━━━━━ DATA ━━━━━

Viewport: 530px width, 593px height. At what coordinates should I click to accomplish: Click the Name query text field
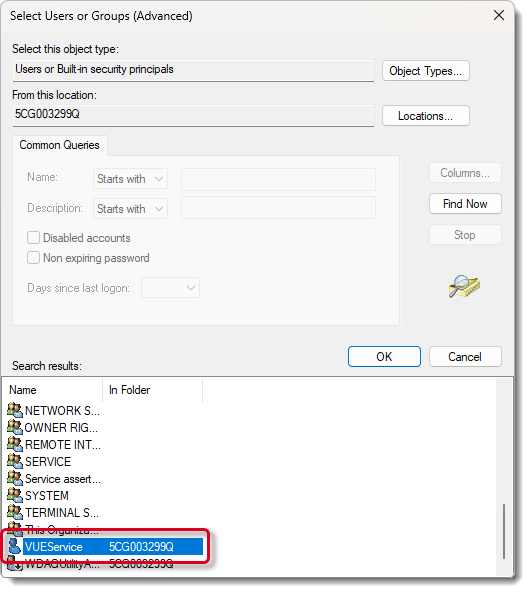pyautogui.click(x=278, y=179)
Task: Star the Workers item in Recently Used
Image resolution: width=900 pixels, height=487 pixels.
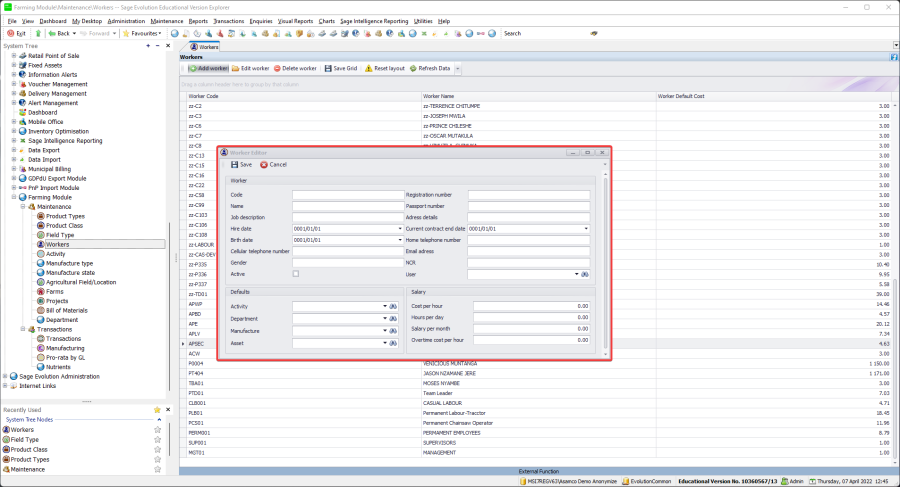Action: click(x=157, y=429)
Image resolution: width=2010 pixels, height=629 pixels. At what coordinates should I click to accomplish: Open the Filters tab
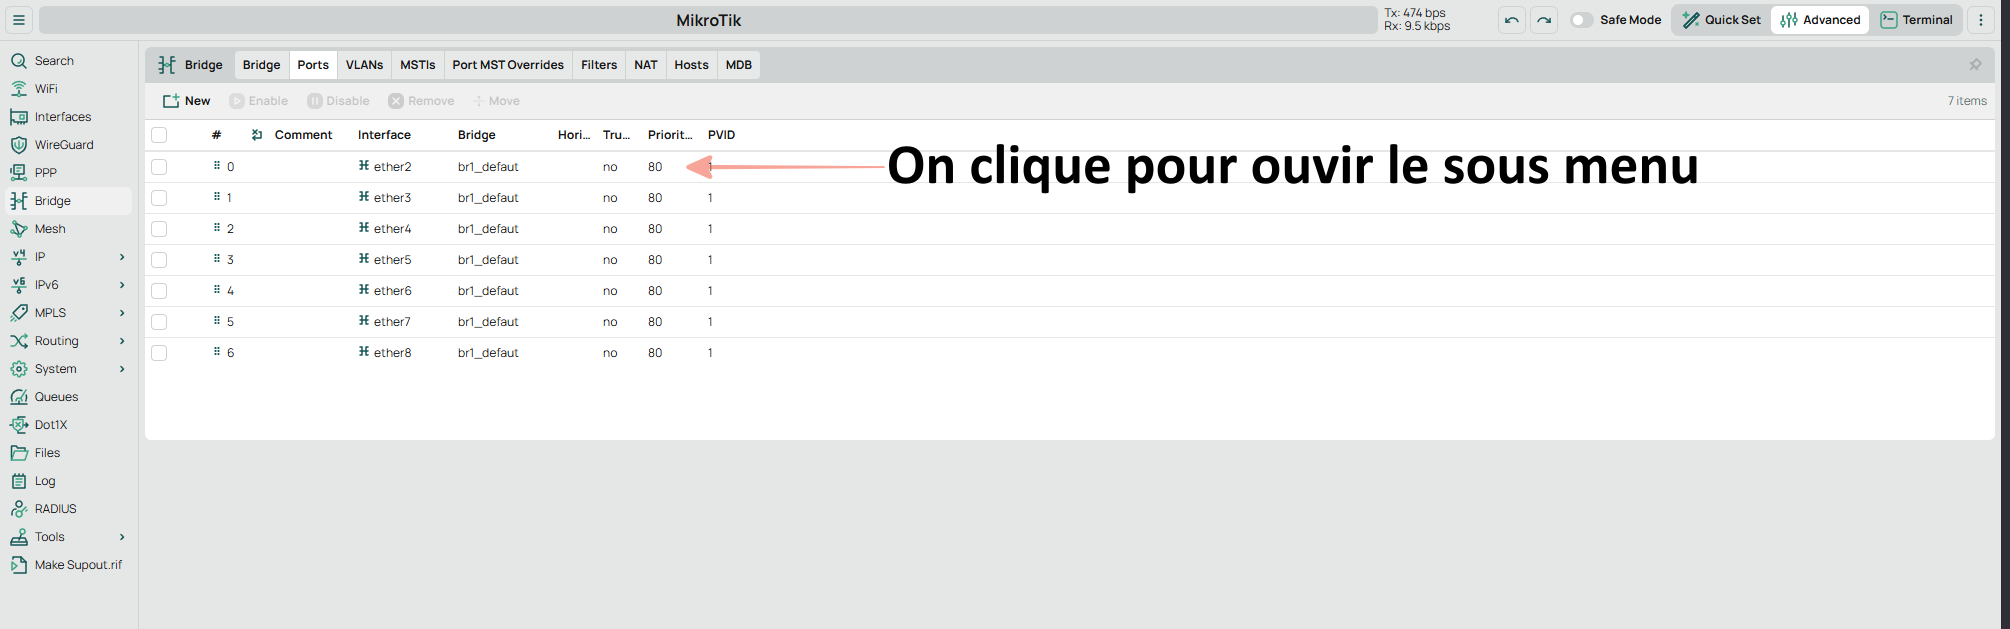599,65
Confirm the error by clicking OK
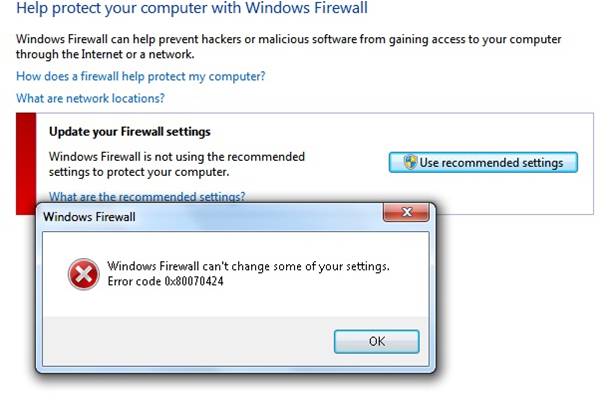615x411 pixels. click(377, 342)
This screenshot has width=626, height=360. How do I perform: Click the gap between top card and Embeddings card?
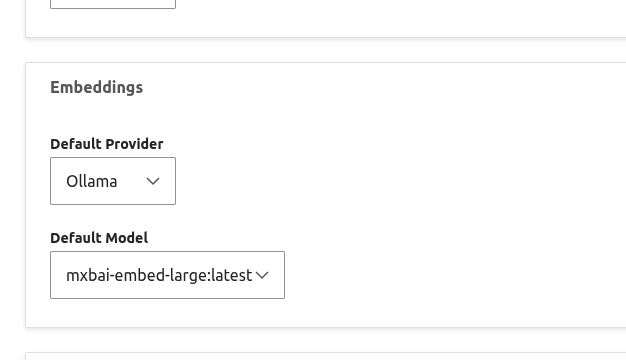[x=326, y=50]
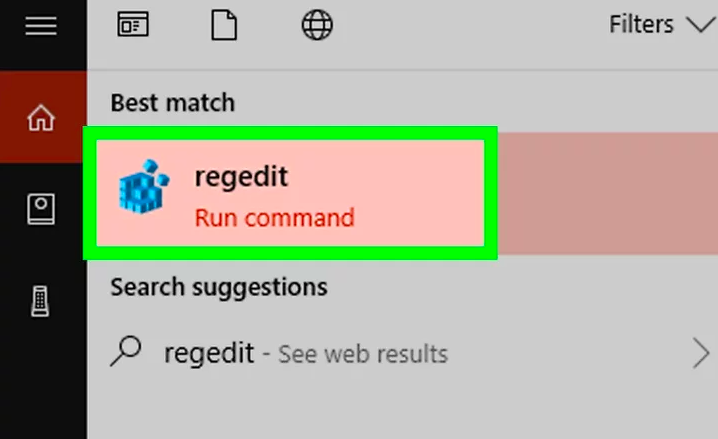Viewport: 718px width, 439px height.
Task: Click the tower-shaped icon in the sidebar
Action: coord(40,301)
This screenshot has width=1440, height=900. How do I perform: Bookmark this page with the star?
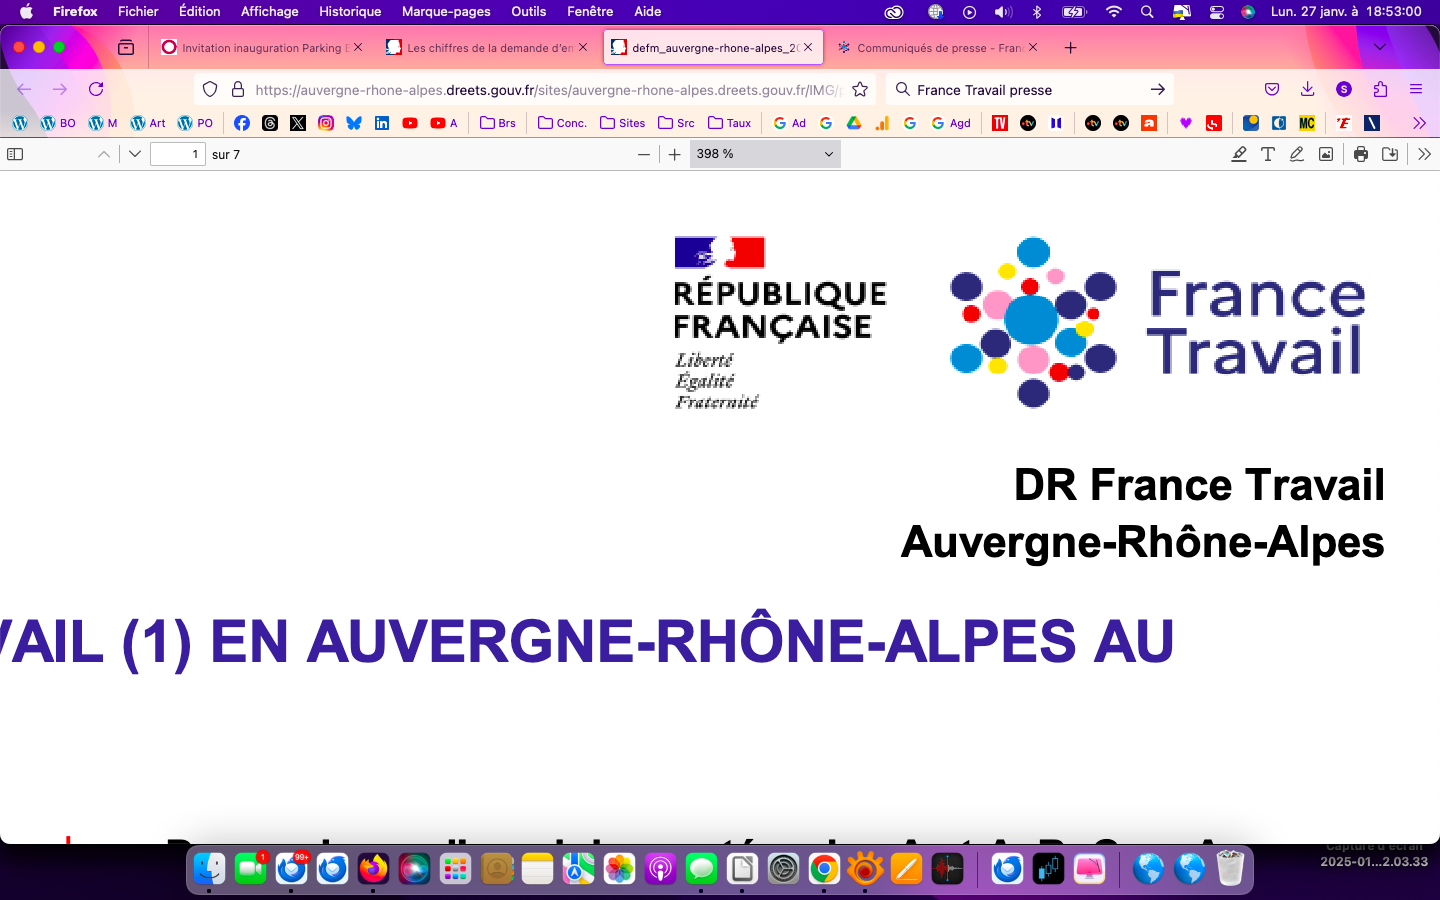coord(860,89)
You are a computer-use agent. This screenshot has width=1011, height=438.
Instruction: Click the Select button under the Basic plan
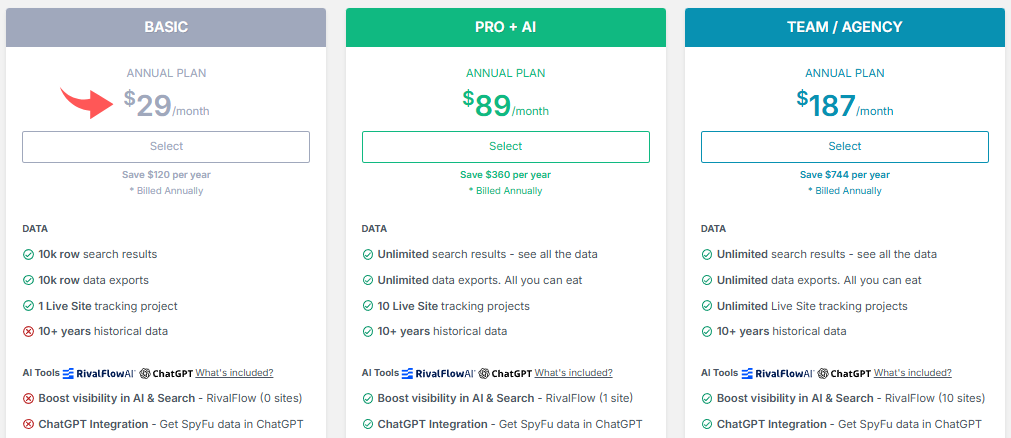click(166, 147)
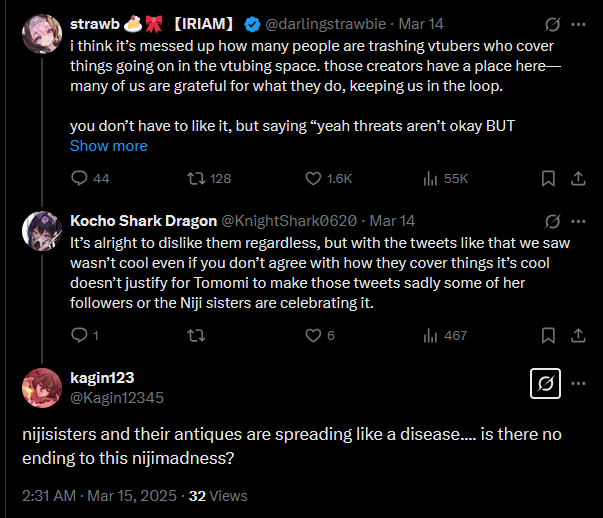Share strawb's tweet

pos(578,179)
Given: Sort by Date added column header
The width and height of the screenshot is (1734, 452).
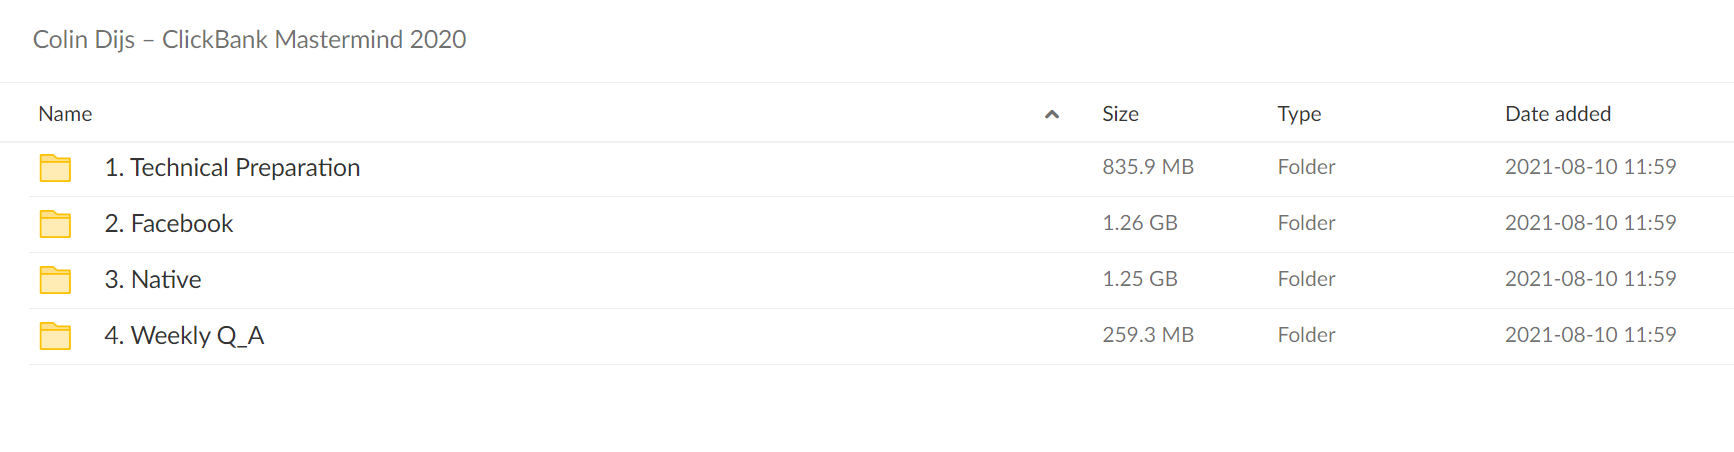Looking at the screenshot, I should (x=1558, y=114).
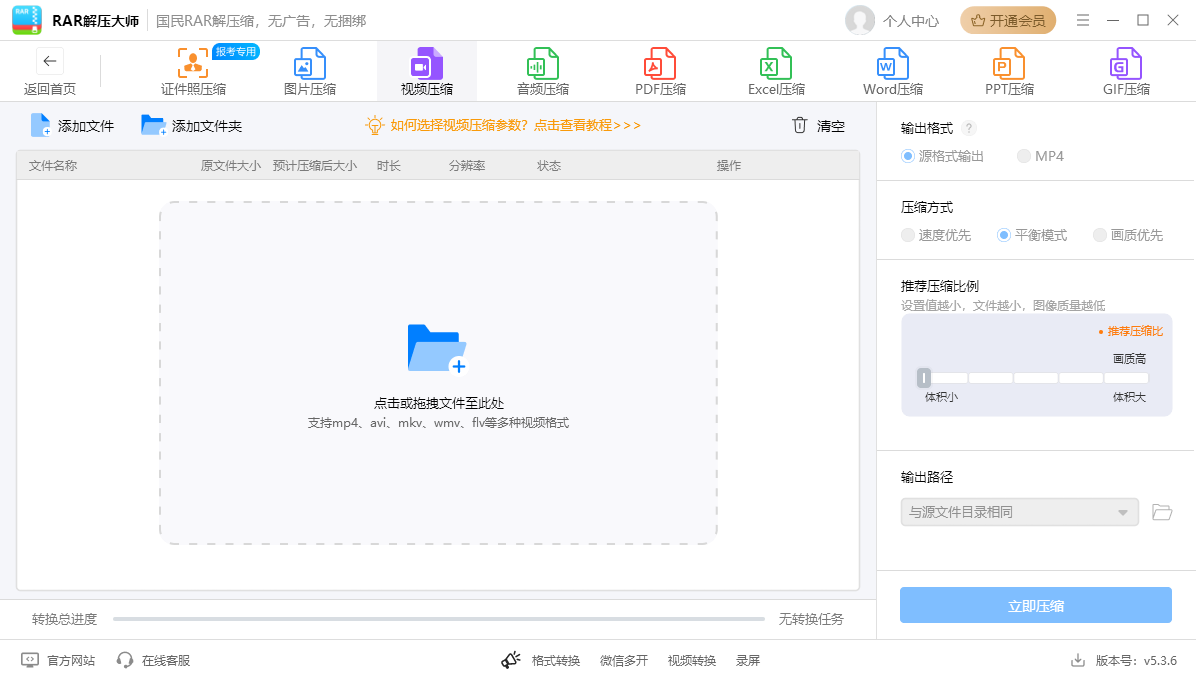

━━━━━

* **TASK TO COMPLETE**: Skip the pictures. Please copy exactly the lines from the one with "You are a computer-use" through the final line of the material above, both ends included.

* **EXERCISE ANSWER**:
You are a computer-use agent. This screenshot has width=1011, height=438.
Instruction: Click the Select button under the Basic plan
click(166, 147)
Share strawb's tweet

pos(578,179)
Given: Sort by Date added column header
The width and height of the screenshot is (1734, 452).
Looking at the screenshot, I should (x=1558, y=114).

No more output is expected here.